The Hidden Cost of Meetings

The average worker attends 62 meetings per month, spending 23 hours in meetings weekly. Yet 45% of meeting time is considered unproductive. For a company with 100 employees averaging $50/hour, a 1-hour all-hands meeting costs $5,000 in wages alone, before benefits and overhead.

Meeting Cost Calculation Formula

Meeting Cost = (Number of Attendees × Average Hourly Salary) × Meeting Duration in Hours

Example: 12 attendees × $35/hour × 1 hour = $420 minimum cost

Meeting Cost by Company Size

  • Small team (5 people, $40/hr avg): $200/hour
  • Department meeting (20 people, $50/hr avg): $1,000/hour
  • Company all-hands (100 people, $60/hr avg): $6,000/hour
  • Executive leadership (8 people, $150/hr avg): $1,200/hour

The True Cost Including Overhead

Adding 30-40% for office space, utilities, and equipment overhead increases costs. A "cheap" $5,000 meeting actually costs $6,500-7,000 when fully loaded.

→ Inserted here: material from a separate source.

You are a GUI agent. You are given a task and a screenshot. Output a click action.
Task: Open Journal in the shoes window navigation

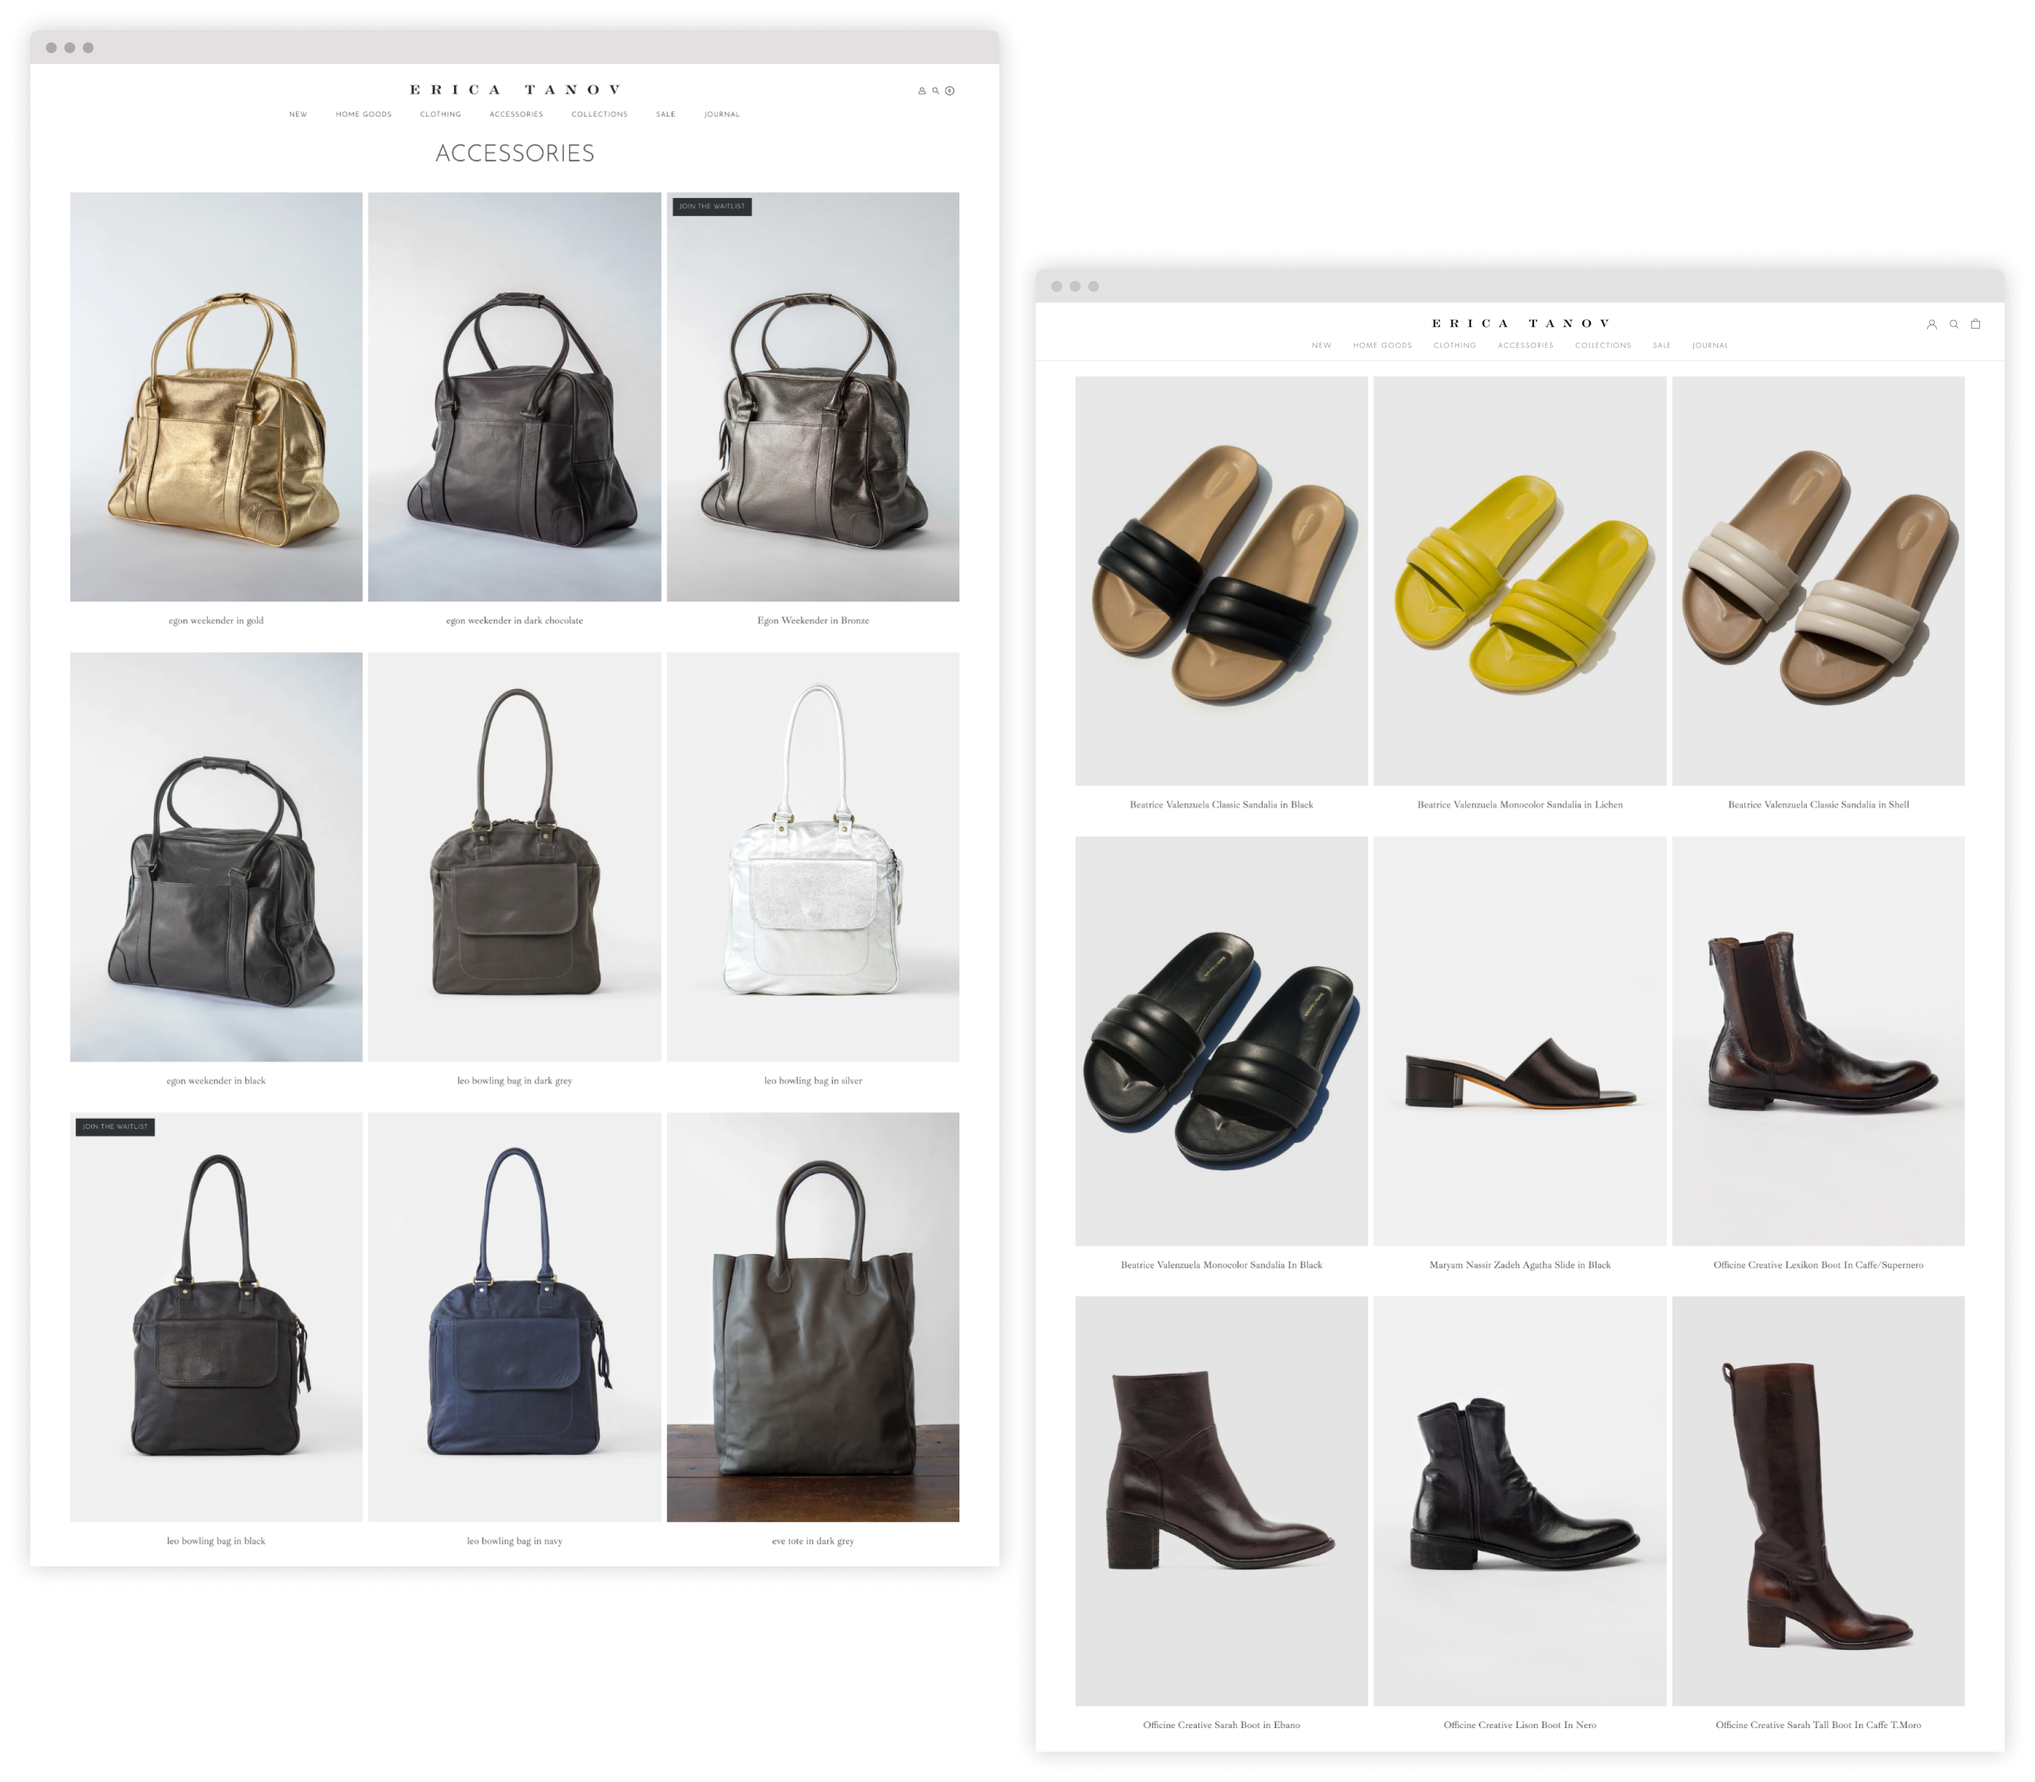1709,345
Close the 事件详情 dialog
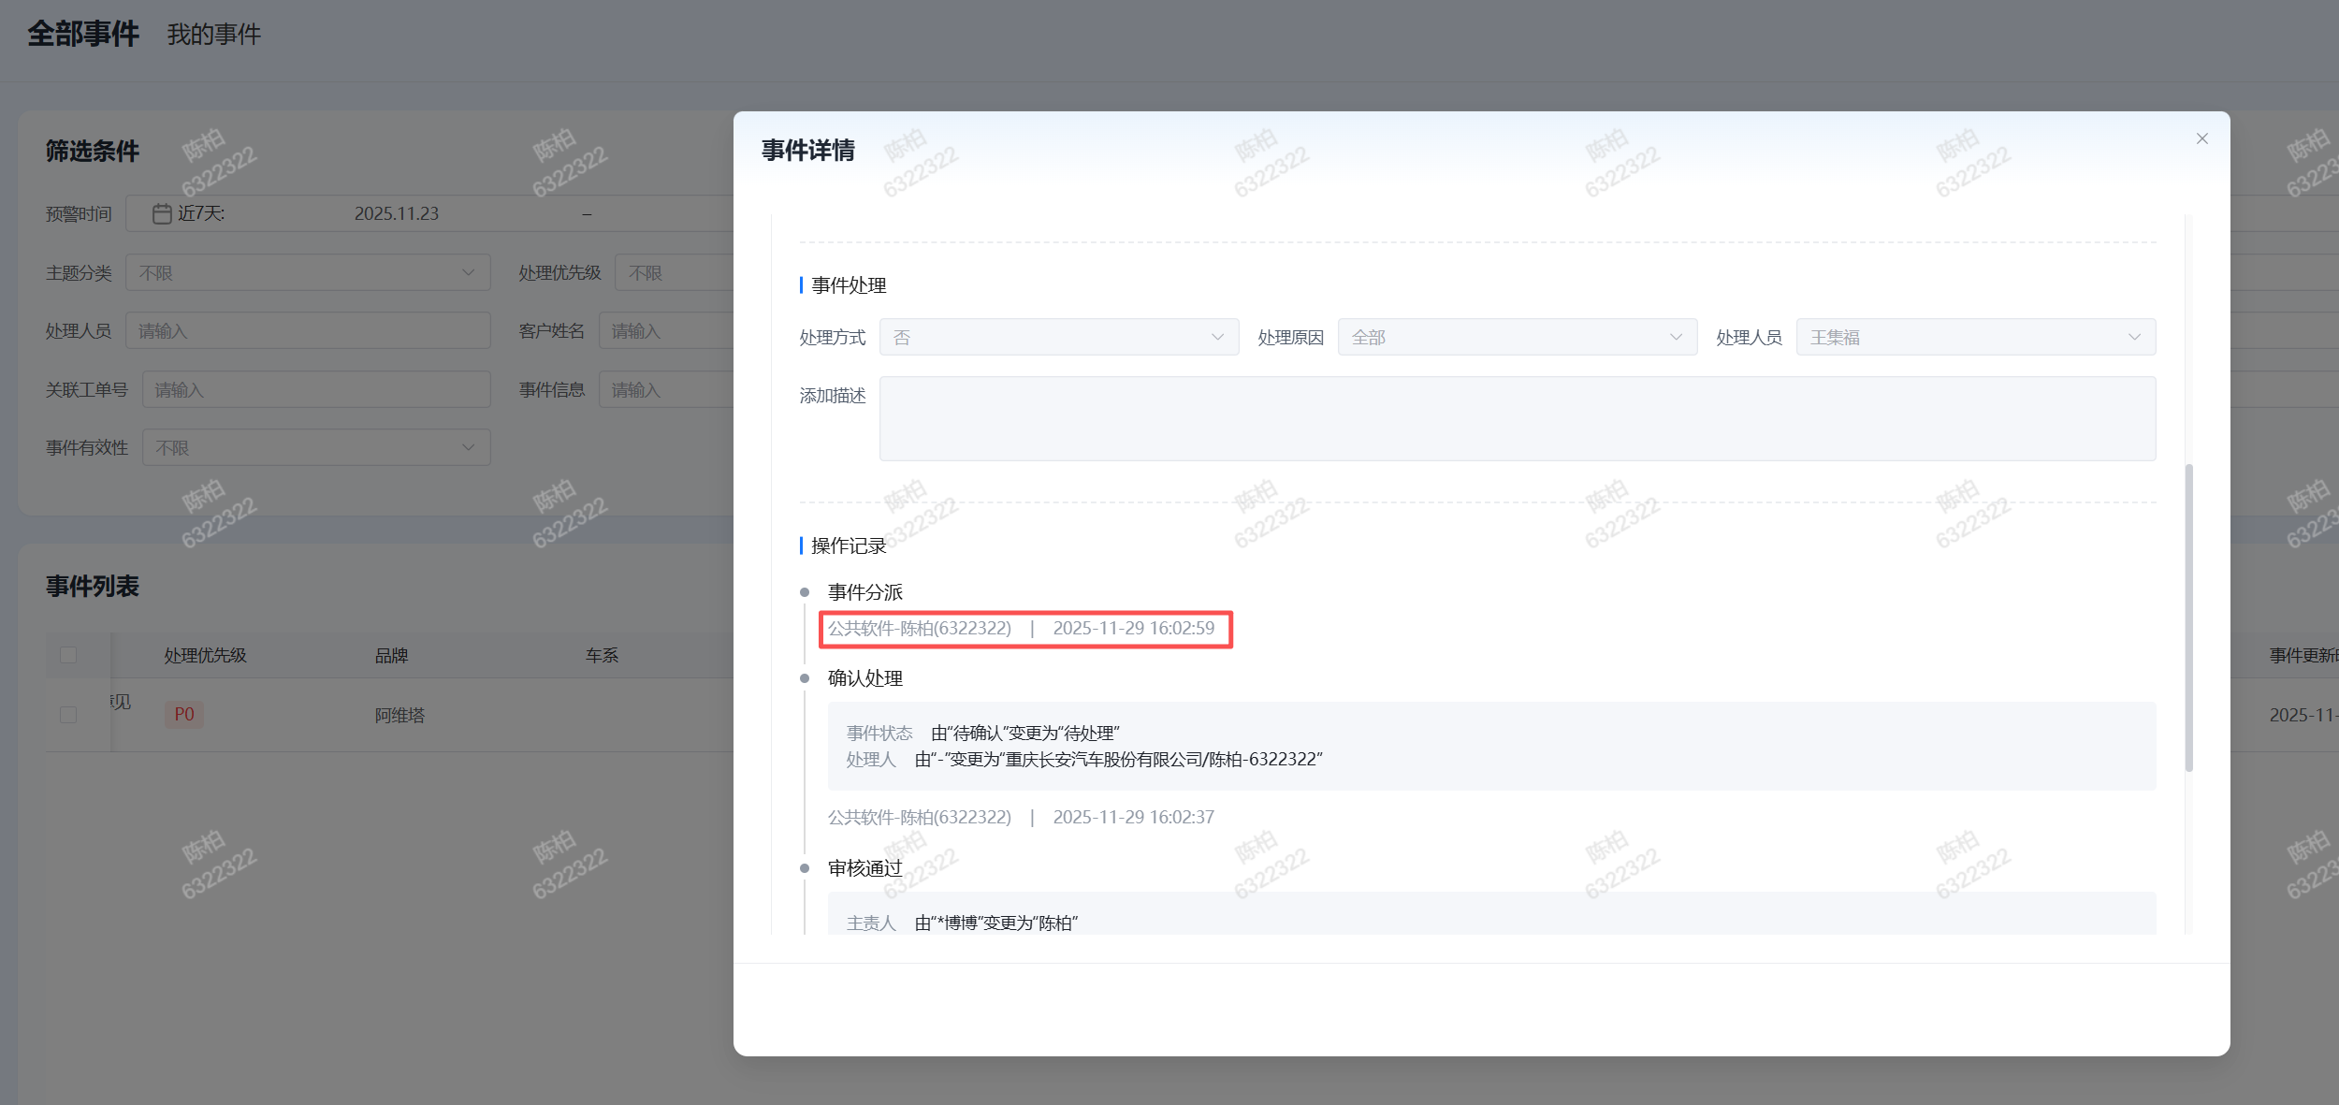 point(2201,138)
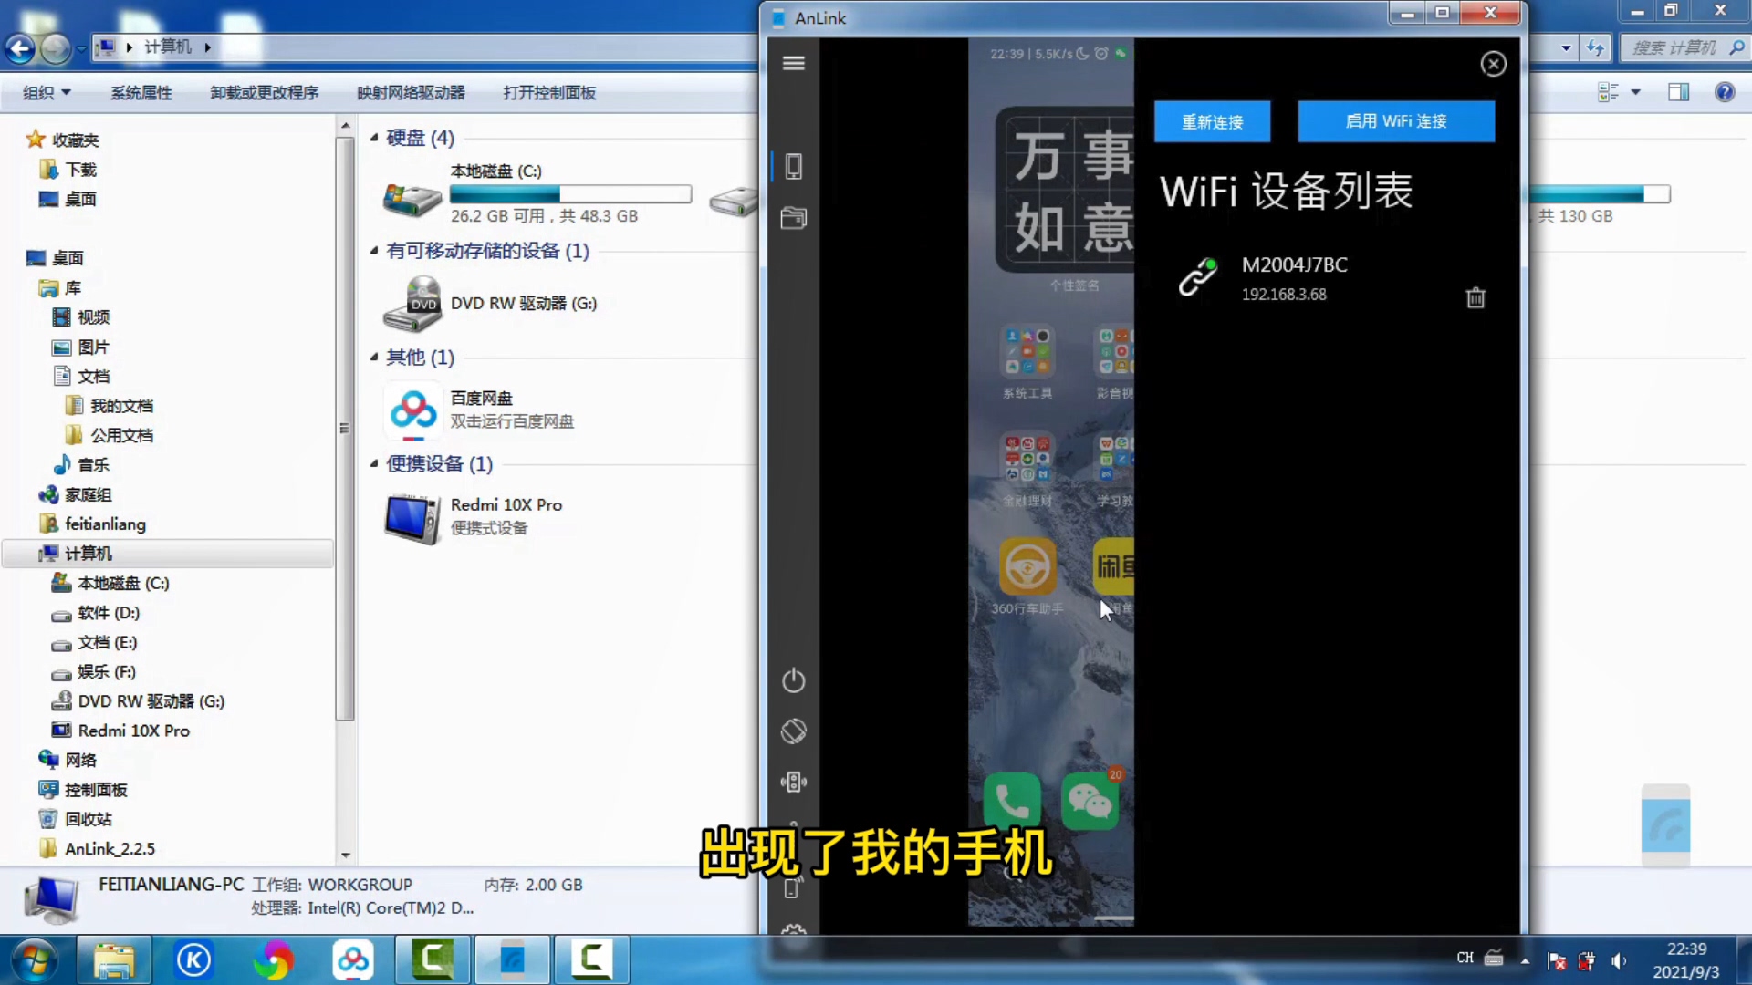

Frequently Asked Questions

Why do companies have so many unproductive meetings?

Poor meeting culture develops when organizations lack clear communication channels. When decision-makers habitually call meetings instead of using email or async updates, meetings proliferate unnecessarily.

How much meeting time is actually productive?

Research suggests only 55% of meeting time creates value. The rest involves attendees who don't contribute, slow decision-making, or replicating what could be sent by email.

What's the ideal meeting length?

Most effective meetings last 15-30 minutes with clear agendas. Respect for attendees' time by ending early is appreciated and improves meeting culture.

How can companies reduce meeting costs?

Implement a "meeting policy": require agendas, limit attendees to only necessary people, use async communication for updates, and make meetings optional when possible.

Should we charge departments for meeting costs?

Some tech companies charge departments for meeting "minutes" to encourage accountability. This makes teams more deliberate about scheduling meetings.